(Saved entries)
----------
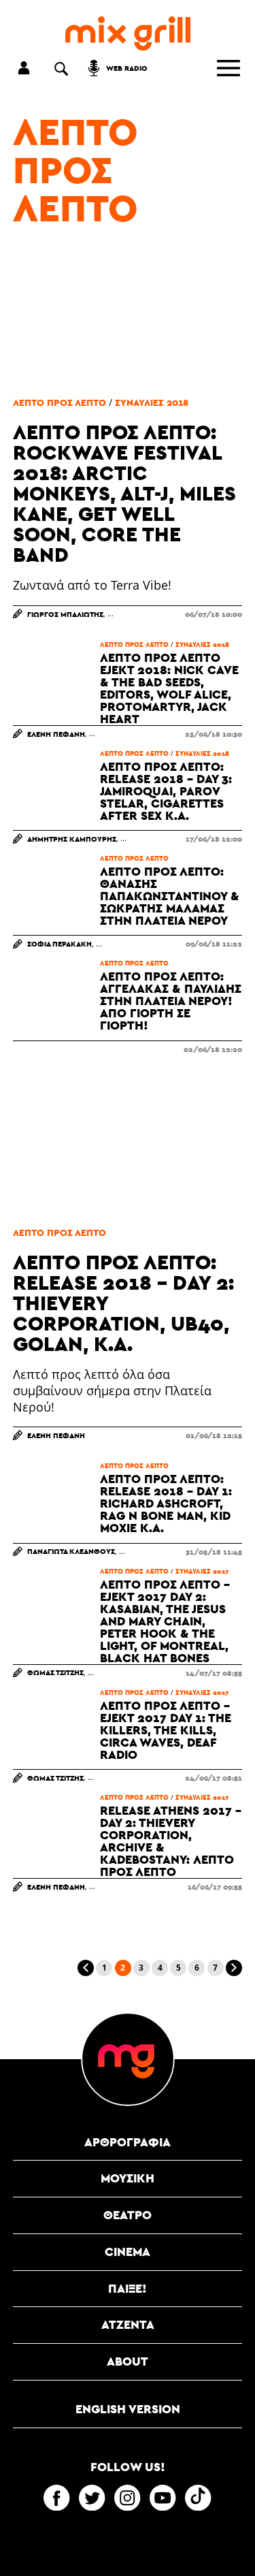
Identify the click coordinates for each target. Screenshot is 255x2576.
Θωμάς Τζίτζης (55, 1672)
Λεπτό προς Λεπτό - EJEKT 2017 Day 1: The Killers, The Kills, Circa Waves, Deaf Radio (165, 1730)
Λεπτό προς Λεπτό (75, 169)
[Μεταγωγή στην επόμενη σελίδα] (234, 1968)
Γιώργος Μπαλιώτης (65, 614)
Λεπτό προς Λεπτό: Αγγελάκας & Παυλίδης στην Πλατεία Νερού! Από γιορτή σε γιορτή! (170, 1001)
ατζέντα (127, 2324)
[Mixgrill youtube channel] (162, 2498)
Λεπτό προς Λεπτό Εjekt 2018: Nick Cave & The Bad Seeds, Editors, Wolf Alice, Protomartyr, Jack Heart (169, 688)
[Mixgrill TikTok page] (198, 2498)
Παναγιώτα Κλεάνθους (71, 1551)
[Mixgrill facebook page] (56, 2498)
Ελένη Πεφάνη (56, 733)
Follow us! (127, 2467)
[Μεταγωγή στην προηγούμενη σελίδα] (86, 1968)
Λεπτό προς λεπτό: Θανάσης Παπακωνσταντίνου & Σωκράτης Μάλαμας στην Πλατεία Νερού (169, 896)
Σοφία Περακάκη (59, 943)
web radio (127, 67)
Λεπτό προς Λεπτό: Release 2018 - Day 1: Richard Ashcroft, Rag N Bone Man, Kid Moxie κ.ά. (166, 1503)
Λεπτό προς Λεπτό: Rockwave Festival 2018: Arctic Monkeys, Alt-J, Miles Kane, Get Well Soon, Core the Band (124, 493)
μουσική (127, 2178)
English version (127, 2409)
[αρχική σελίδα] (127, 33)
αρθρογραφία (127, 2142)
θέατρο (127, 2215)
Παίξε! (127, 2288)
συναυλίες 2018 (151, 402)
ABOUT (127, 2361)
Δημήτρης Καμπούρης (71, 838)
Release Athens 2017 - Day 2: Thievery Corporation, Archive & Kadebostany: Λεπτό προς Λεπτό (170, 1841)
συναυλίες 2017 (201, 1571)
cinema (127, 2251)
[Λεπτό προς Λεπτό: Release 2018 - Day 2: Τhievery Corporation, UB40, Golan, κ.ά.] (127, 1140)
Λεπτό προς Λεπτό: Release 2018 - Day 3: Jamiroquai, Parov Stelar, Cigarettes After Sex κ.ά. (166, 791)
----------
**PROBLEM**
Take the entries shown above and quote them verbatim, passing over the pictures.

**FINAL ANSWER**
Identify the click coordinates for each target. Screenshot is 255x2576.
Θωμάς Τζίτζης (55, 1672)
Λεπτό προς Λεπτό - EJEKT 2017 Day 1: The Killers, The Kills, Circa Waves, Deaf Radio (165, 1730)
Λεπτό προς Λεπτό (75, 169)
[Μεταγωγή στην επόμενη σελίδα] (234, 1968)
Γιώργος Μπαλιώτης (65, 614)
Λεπτό προς Λεπτό: Αγγελάκας & Παυλίδης στην Πλατεία Νερού! Από γιορτή σε γιορτή! (170, 1001)
ατζέντα (127, 2324)
[Mixgrill youtube channel] (162, 2498)
Λεπτό προς Λεπτό Εjekt 2018: Nick Cave & The Bad Seeds, Editors, Wolf Alice, Protomartyr, Jack Heart (169, 688)
[Mixgrill TikTok page] (198, 2498)
Παναγιώτα Κλεάνθους (71, 1551)
[Mixgrill facebook page] (56, 2498)
Ελένη Πεφάνη (56, 733)
Follow us! (127, 2467)
[Μεταγωγή στην προηγούμενη σελίδα] (86, 1968)
Λεπτό προς λεπτό: Θανάσης Παπακωνσταντίνου & Σωκράτης Μάλαμας στην Πλατεία Νερού (169, 896)
Σοφία Περακάκη (59, 943)
web radio (127, 67)
Λεπτό προς Λεπτό: Release 2018 - Day 1: Richard Ashcroft, Rag N Bone Man, Kid Moxie κ.ά. (166, 1503)
Λεπτό προς Λεπτό: Rockwave Festival 2018: Arctic Monkeys, Alt-J, Miles Kane, Get Well Soon, Core the Band (124, 493)
μουσική (127, 2178)
English version (127, 2409)
[αρχική σελίδα] (127, 33)
αρθρογραφία (127, 2142)
θέατρο (127, 2215)
Παίξε! (127, 2288)
συναυλίες 2018 (151, 402)
ABOUT (127, 2361)
Δημήτρης Καμπούρης (71, 838)
Release Athens 2017 - Day 2: Thievery Corporation, Archive & Kadebostany: Λεπτό προς Λεπτό (170, 1841)
συναυλίες 2017 (201, 1571)
cinema (127, 2251)
[Λεπτό προς Λεπτό: Release 2018 - Day 2: Τhievery Corporation, UB40, Golan, κ.ά.] (127, 1140)
Λεπτό προς Λεπτό: Release 2018 - Day 3: Jamiroquai, Parov Stelar, Cigarettes After Sex κ.ά. (166, 791)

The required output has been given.